---- Document segment

BISON_PATH = OUTPUT/"Bison"
storage["root_dir"] = BISON_PATH
crawler = GoogleImageCrawler(storage=storage,
feeder_threads=2,
parser_threads=2,
downloader_threads=4)
filters = dict(type="photo")
crawler.crawl(keyword="bison",
filters=filters,
)
print(f"Downloaded: {sum(1 for path in BISON_PATH.iterdir())}")
Downloaded: 97
I ran this twice. The first time I got 70 files, then for this run I disconnected the VPN, which seemed to increase the file count a little, but not a lot.
Chimpanzee
get_images("chimpanzee")
Cow
def get_images(keyword):
PATH = OUTPUT/keyword.capitalize()
crawler = GoogleImageCrawler(storage=dict(root_dir=PATH))
crawler.crawl(keyword=keyword,
filters=dict(type="photo"))
return
get_images("cow")
Despite putting type=photo
in there, the cow output had some drawings in the images, I guess it isn't perfect.
get_images("cow horned")

--------
---- Dataset section

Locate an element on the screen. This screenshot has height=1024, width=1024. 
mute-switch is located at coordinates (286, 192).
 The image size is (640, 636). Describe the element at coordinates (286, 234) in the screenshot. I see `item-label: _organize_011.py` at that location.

--------

▶ [Exercise] Rewrite the part of the image crawler notes that begins with "Downloaded: 97" and ends with "crawler = GoogleImageCrawler(storage=dict(root_dir=PATH))", changing "VPN" to "proxy".

▶ [Reply to the task]
Downloaded: 97
I ran this twice. The first time I got 70 files, then for this run I disconnected the proxy, which seemed to increase the file count a little, but not a lot.
Chimpanzee
get_images("chimpanzee")
Cow
def get_images(keyword):
PATH = OUTPUT/keyword.capitalize()
crawler = GoogleImageCrawler(storage=dict(root_dir=PATH))